Charity: Water est une organisation très active sur les réseaux sociaux. Que vous apportent ces plateformes ?

Notre présence sur les réseaux sociaux et notre attitude très "early adopter" a fait dès le début partie intégrante de notre ADN. En effet, dès qu'un nouveau réseau social fait son apparition, nous l'essayons de manière presque systématique, avec plus ou moins de succès selon les cas. Nous avons, par exemple, été l'une des premières marques à ouvrir un compte sur Instagram. Nous sommes également l'une des rares organisations à but non-lucratif à dépasser le million de followers sur Twitter.

Comment les utilisez-vous ?

Bien souvent, les organisations n'accordent pas assez d'importance au marketing. Nous pensons, qu'au contraire, il est primordial de raconter de belles histoires et d'être imaginatif si l'on souhaite susciter l'intérêt du public. L'aspect visuel étant primordial ici, nous publions énormément de photos de toutes nos actions. Grace aux réseaux sociaux, nous pouvons montrer les problèmes auxquels sont confrontés les populations locales et détailler les différentes solutions que nous y apportons. L'internaute peut ainsi se rendre compte qu'il a, à lui seul, la capacité de faire changer les choses.

Les partenariats semblent également avoir joué un rôle important dans votre succès...

Ils font partie intégrante de notre stratégie et ont pour principal objectif de faire connaître la marque Charity: Water auprès du grand public. Nous avons par exemple conclu un partenariat avec le groupe de musique Depeche Mode et la marque de luxe Hublot afin de concevoir une série exclusive de montres. Une partie des bénéfices de la vente de ces montres est ainsi directement reversée à Charity: Water.

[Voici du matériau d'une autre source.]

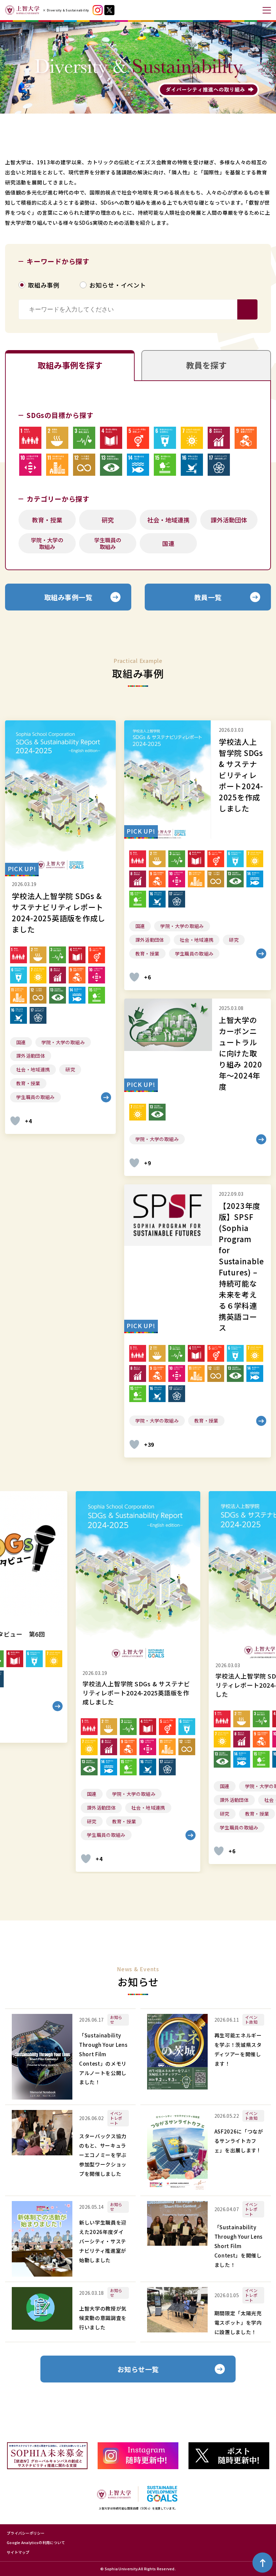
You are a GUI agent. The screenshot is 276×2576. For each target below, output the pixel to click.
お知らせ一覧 (138, 2369)
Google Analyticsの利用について (36, 2542)
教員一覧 (208, 597)
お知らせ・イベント (117, 285)
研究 (108, 519)
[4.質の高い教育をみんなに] (111, 438)
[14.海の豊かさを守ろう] (138, 464)
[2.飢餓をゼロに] (57, 438)
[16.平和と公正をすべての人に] (192, 464)
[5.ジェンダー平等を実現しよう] (138, 438)
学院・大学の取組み (47, 543)
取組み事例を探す (70, 365)
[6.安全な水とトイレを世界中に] (165, 438)
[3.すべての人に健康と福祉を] (84, 438)
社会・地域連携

Mais nos partenariats ne s'arrêtent pas simplement aux grandes marques, nous travaillons également avec des églises, des écoles et même des dentistes. Enfin, nous commercialisons également toute une gamme de produits à l'effigie de notre organisation via notre e-boutique, là encore avec l'objectif de promouvoir et de faire connaître la marque Charity: Water.

Une fois financée, comment faîtes-vous pour vérifier qu'une installation reste fonctionnelle dans le temps ?

Grâce à notre expérience, nous sommes aujourd'hui capable d'évaluer la durée de vie moyenne d'un projet. A l'heure actuelle, nous levons de l'argent séparément pour financer la maintenance d'une installation. Nous réfléchissons désormais à intégrer ce coût dans le budget initial du projet afin d'assurer sa maintenance sur plusieurs années. Grâce au soutien financier de Google et à l'aide de plusieurs laboratoires, nous travaillons actuellement à la conception d'un capteur unique en son genre. Cet appareil nous permettra, à l'avenir, de connaître en temps réel l'état de fonctionnement d'une installation.

Après avoir travaillé pendant près de 10 ans en tant que promoteur de boites de nuit, Scott Harrison décide de changer radicalement de vie en s'engageant en tant que photographe volontaire au Libéria. De retour à New-York en 2006, il décide de créer Charity: Water, une organisation à but non-lucratif dont l'objectif est de venir en aide à tous ceux qui n'ont pas accès à l'eau potable, soit près de 800 millions de personnes dans le monde.